### Text
• • • •

Urteil vom Landgericht Düsseldorf - 4a O 32/14

Tenor

  • I. Die Beklagte wird verurteilt:

  • 1. Es bei Meidung eines für jeden Fall der Zuwiderhandlung festzusetzenden Ordnungsgeldes bis zu EUR 250.000,-, ersatzweise Ordnungshaft, oder Ordnungshaft bis zu sechs Monaten, im Wiederholungsfall bis zu zwei Jahren, zu unterlassen,

im Gebiet der Bundesrepublik Deutschland

hydraulische Preßgeräte mit einem Festteil und einem Bewegungsteil, wobei das Bewegungsteil durch einen Hydraulikkolben relativ zu dem Festteil bewegt wird und mittels einer Rückstellfeder in eine Ausgangsstellung zurückbewegbar ist, wobei die Rückbewegung in Abhängigkeit von einem vorbestimmten Preßdruck auslösbar ist durch Ansprechen eines Rücklaufventils,

anzubieten, in Verkehr zu bringen oder zu gebrauchen oder zu den genannten Zwecken einzuführen,

bei denen das selbsttätig ansprechende Rücklaufventil so ausgebildet ist, dass es durch den Druck des zurücklaufenden Öls über den gesamten Rückstellweg des Hydraulikkolbens in der Öffnungsstellung gehalten ist und dass das Rücklaufventil als Ventilkolben mit einer Ventilkolbenoberfläche ausgebildet ist, wobei eine im Verschlußzustand wirksame Teilkolbenfläche im Hinblick auf den gewünschten Maximaldruck ausgelegt ist;

  • 2. Der Klägerin darüber Rechnung zu legen, in welchem Umfang die Beklagte die vorstehend zu Ziff. 1. bezeichneten Handlungen seit dem 22.07.2004 begangen hat, und zwar unter Angabe

a)             der einzelnen Lieferungen, aufgeschlüsselt nach Typenbezeichnungen, Liefermenge, -zeiten und -preisen sowie der Namen und Anschriften der gewerblichen Abnehmer, wobei zum Nachweis der Angaben die entsprechenden Kaufbelege (nämlich Rechnungen, hilfsweise Lieferscheine) in Kopie vorzulegen sind, wobei geheimhaltungsbedürftige Details außerhalb der auskunftspflichtigen Daten geschwärzt werden dürfen;

b)             der einzelnen Angebote, aufgeschlüsselt nach Typenbezeichnungen, Angebotsmengen, -zeiten und -preisen,

c)             der betriebenen Werbung, aufgeschlüsselt nach Werbeträgern, deren Auflagenhöhe, Verbreitungszeitraum und Verbreitungsgebiet,

d)             der nach den einzelnen Kostenfaktoren aufgeschlüsselten Gestehungskosten und des erzielten Gewinns,

wobei der Beklagten vorbehalten bleibt, die Namen und Anschriften der Angebotsempfänger statt der Klägerin einem von der Klägerin zu bezeichnenden, ihr gegenüber zur Verschwiegenheit verpflichteten, in der Bundesrepublik Deutschland ansässigen, vereidigten Wirtschaftsprüfer mitzuteilen, sofern die Beklagte dessen Kosten trägt und ihn ermächtigt und verpflichtet, der Klägerin auf konkrete Anfrage mitzuteilen, ob ein bestimmter Angebotsempfänger in der Aufstellung enthalten ist;

  • 3. An die Klägerin EUR 14.179,00 nebst Zinsen in Höhe von 5 % Punkten über dem Basiszinssatz seit dem 23.07.2014 zu zahlen.

• • • •

### Bereitgestellte Angaben
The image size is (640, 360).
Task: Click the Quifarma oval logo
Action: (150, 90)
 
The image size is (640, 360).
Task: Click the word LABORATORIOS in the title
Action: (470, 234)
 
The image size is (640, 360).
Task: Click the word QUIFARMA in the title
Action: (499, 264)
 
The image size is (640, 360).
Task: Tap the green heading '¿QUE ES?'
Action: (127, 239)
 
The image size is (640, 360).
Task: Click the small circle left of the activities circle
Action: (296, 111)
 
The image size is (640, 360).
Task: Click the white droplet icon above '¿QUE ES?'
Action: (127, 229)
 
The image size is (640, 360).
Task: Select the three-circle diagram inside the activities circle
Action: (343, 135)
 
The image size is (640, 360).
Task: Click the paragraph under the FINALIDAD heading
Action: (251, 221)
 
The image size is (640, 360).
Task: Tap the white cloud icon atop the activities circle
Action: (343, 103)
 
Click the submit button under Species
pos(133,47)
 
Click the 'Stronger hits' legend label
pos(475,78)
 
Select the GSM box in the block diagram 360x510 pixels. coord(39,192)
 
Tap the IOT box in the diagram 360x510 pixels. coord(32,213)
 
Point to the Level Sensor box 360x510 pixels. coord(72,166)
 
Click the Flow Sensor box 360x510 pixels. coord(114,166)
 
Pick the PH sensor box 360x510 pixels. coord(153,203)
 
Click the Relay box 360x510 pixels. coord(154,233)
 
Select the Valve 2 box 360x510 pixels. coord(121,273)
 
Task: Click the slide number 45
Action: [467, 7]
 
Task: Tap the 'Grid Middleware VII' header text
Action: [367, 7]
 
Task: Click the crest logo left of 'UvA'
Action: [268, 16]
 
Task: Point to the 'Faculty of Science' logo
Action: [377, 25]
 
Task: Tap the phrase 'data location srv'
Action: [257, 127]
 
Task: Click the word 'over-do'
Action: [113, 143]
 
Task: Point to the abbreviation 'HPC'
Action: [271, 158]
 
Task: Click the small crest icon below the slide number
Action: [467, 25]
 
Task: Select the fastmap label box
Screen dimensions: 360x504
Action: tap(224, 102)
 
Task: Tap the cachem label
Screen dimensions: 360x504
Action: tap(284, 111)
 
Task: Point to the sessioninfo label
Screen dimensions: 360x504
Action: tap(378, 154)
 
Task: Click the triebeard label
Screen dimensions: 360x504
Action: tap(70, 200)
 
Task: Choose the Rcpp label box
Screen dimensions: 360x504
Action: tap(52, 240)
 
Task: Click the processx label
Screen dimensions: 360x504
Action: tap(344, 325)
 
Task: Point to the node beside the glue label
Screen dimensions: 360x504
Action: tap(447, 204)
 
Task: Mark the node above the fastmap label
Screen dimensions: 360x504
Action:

• • • •

### Zu bearbeitende Aufgaben
a – Bis zu welchem Betrag kann laut Urteil für jeden Fall der Zuwiderhandlung ein Ordnungsgeld festgesetzt werden?
b – Prüfen Sie, ob die folgenden Aussagen mit dem Urteil übereinstimmen, und belegen Sie jede Antwort mit einem wörtlichen Zitat:
(i) Die Beklagte muss der Klägerin EUR 14.179,00 nebst Zinsen zahlen.
(ii) Die Rechnungslegung erstreckt sich auf Handlungen seit dem 23.07.2014.
(iii) Der Wirtschaftsprüfer, dem die Angebotsempfänger mitgeteilt werden dürfen, muss in der Bundesrepublik Deutschland ansässig sein.
c – Bitte setzen Sie das Urteil zu den hydraulischen Preßgeräten im Anschluss an den letzten gezeigten Satz fort.
Die Liste steht in keinem Zusammenhang mit dem Urteil.

### Antworten je Aufgabe
a – Bis zu EUR 250.000,-.

b –
(i) Ja: „An die Klägerin EUR 14.179,00 nebst Zinsen in Höhe von 5 % Punkten über dem Basiszinssatz seit dem 23.07.2014 zu zahlen.“
(ii) Nein: „seit dem 22.07.2004 begangen hat“
(iii) Ja: „in der Bundesrepublik Deutschland ansässigen, vereidigten Wirtschaftsprüfer“

c –
  • II.                                       Es wird festgestellt, dass die Beklagte verpflichtet ist, der Klägerin allen Schaden zu ersetzen, der dieser durch die vorstehend zu Ziff. I. 1. bezeichneten, seit dem 22.07.2004 begangenen Handlungen entstanden ist und künftig noch entstehen wird.

  • III.                                     Im Übrigen wird die Klage abgewiesen.

  • IV.                                    Die Beklagte trägt die Kosten des Rechtsstreits.

  • V.                                       Das Urteil ist gegen Sicherheitsleistung in Höhe von EUR 1.000.000,- vorläufig vollstreckbar.